Hong-kwon Jo - pre-course on symplectic homology

We review a basic construction of symplectic homology.

Jungsoo Kang - Algebraic structures in symplectic homology 

Symplectic homology is a powerful invariant of Liouville domains, defined via the Hamiltonian Floer theory of periodic orbits. Beyond its fundamental structure as a graded vector space, it carries rich algebraic operations induced by counting pseudoholomorphic curves on Riemann surfaces with multiple punctures. We will explore the geometric constructions and properties of these operations, including TQFT structures, the BV operator, the secondary coproduct, and DGA structures. We will also examine S1-equivariant symplectic homology and the associated Gysin exact sequence.

Yoosik Kim - Almost toric fibrations and exotic Lagrangian tori

In this lecture, we discuss techniques for visualizing symplectic manifolds. When a symplectic manifold admits an effective Hamiltonian torus action, its geometry can be understood through the image of the moment map. There have been several attempts to extend this viewpoint to more general symplectic manifolds and their fibrations. After reviewing symplectic toric manifolds, we introduce almost toric fibrations as one such generalization. Topics include completely integrable systems, action–angle coordinates, and integral affine structures. We then discuss almost toric fibrations and their associated operations introduced by Symington. Using these tools, we explain how to construct exotic monotone Lagrangian tori, following the work of Vianna. If time permits, we also discuss constructions of such tori via deformation methods.

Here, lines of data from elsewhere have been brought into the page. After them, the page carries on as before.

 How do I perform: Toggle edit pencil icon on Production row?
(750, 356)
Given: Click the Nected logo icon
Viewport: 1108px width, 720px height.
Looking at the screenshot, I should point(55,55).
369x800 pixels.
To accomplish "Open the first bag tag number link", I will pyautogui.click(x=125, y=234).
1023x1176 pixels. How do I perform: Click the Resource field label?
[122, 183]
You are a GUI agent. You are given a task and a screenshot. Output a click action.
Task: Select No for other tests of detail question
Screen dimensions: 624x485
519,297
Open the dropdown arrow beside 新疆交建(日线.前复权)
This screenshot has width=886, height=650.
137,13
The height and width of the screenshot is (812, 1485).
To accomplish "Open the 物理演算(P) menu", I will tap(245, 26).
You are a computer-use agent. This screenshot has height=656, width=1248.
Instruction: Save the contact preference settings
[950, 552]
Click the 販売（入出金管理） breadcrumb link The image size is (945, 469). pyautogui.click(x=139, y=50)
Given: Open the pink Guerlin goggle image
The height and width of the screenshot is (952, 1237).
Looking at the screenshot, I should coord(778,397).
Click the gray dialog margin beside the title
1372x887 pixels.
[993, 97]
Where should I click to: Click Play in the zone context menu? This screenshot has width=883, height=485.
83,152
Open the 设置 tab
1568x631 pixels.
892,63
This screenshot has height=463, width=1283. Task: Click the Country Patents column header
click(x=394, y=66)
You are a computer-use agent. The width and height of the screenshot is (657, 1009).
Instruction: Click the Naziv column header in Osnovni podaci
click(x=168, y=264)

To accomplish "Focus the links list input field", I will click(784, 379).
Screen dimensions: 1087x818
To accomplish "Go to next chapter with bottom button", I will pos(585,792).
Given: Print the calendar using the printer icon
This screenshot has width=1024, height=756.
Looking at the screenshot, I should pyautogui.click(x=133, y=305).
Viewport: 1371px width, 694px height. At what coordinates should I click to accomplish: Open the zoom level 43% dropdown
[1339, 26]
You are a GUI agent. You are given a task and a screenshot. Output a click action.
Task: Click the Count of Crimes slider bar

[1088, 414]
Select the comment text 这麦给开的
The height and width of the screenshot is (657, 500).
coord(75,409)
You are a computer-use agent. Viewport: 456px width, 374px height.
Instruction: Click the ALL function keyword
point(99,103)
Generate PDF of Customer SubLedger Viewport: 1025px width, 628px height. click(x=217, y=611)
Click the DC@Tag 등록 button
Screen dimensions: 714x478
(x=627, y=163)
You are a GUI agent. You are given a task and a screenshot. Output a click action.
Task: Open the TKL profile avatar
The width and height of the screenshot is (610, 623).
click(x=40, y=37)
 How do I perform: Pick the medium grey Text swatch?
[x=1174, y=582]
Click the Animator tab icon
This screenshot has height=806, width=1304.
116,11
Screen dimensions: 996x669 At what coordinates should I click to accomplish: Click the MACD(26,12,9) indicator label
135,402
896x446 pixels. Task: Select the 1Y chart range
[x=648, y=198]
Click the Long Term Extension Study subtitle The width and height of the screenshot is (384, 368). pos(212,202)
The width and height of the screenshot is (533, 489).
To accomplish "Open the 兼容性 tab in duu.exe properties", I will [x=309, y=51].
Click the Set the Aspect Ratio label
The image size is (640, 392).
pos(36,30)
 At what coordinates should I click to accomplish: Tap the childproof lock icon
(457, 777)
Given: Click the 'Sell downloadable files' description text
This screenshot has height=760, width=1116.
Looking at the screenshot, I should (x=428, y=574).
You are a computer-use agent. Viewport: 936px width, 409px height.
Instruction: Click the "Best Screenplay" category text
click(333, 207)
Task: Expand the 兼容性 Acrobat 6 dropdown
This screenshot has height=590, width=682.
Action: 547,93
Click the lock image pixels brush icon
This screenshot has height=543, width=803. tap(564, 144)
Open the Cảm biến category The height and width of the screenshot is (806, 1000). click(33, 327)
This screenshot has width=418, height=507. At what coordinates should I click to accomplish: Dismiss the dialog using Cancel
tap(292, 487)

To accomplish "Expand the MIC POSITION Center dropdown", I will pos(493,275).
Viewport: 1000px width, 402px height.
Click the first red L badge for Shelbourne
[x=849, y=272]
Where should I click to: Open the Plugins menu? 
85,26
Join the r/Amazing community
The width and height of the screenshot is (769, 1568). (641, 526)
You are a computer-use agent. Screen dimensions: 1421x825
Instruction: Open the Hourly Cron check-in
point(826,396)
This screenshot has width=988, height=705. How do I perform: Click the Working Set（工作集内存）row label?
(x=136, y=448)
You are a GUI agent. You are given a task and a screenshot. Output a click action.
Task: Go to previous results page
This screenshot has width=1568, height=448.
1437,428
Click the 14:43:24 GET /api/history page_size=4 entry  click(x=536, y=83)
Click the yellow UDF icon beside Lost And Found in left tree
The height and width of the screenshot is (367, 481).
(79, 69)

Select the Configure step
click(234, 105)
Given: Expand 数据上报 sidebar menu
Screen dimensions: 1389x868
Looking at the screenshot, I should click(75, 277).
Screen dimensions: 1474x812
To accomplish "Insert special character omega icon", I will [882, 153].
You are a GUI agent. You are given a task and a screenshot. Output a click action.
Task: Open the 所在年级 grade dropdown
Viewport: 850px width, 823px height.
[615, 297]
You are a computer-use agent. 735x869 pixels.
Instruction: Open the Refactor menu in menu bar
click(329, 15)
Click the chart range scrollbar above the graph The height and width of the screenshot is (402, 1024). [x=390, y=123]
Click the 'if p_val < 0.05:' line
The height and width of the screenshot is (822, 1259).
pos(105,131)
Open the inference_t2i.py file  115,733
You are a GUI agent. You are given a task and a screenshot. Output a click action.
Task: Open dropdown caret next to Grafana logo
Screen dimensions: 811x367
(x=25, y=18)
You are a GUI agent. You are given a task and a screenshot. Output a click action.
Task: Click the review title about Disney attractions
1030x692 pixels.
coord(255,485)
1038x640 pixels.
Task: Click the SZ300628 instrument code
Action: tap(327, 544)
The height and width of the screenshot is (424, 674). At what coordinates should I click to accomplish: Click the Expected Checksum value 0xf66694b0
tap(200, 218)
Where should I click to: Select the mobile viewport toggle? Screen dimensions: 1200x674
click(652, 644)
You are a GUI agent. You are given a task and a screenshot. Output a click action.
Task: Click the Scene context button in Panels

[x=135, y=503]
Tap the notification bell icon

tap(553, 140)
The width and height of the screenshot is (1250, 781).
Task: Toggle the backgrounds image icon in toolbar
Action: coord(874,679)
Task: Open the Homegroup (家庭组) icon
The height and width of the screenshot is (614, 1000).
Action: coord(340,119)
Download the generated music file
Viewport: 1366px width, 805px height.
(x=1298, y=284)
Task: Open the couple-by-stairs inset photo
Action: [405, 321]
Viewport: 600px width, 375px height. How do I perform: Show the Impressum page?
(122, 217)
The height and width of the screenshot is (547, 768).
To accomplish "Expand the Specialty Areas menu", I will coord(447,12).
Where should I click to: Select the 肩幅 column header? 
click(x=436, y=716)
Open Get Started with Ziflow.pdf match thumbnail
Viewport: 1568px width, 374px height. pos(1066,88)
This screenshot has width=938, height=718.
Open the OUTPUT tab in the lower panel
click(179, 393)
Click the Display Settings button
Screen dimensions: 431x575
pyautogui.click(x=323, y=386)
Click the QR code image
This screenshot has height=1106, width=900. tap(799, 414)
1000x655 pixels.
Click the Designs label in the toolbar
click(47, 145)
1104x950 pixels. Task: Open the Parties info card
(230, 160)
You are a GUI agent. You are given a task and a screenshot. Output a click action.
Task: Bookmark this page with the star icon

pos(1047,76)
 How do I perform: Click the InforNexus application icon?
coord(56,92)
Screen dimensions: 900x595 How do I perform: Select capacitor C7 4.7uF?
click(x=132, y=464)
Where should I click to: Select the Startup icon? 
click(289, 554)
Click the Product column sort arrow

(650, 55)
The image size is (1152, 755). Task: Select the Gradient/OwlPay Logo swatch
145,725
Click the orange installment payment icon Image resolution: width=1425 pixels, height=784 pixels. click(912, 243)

Sangjin Lee - Weinstein manifold and Lefschetz fibration

Abstract: Weinstein manifolds are symplectic manifolds, which admit "nice" symplectic structures. For example, every Weinstein manifold admits a Weinstein handle decomposition that can help us to understand its symplectic topology—according to Bourgeois–Ekholm–Eliashberg / Ganatra–Pardon–Shende, one can compute the symplectic homology / wrapped Fukaya category from a Weinstein handle decomposition. In this series of talks, after introducing basic notions such as Weinstein handles and Lefschetz fibrations, we will see that Lefschet fibrations provide a combinatorial/topological tool for studying Weinstein handle decompositions, together with examples of applications. The specific topics of each lecture are as follows: 

• First: Basic definitions (Lefschetz fibration, Weinstein handle, etc)

• Second: Relations between Weinstein handle decompositions and Lefschetz fibrations. 

• Third: An application — A construction of diffeomorphic, but symplectically distinct Weinstein manifolds via Lefschetz fibrations.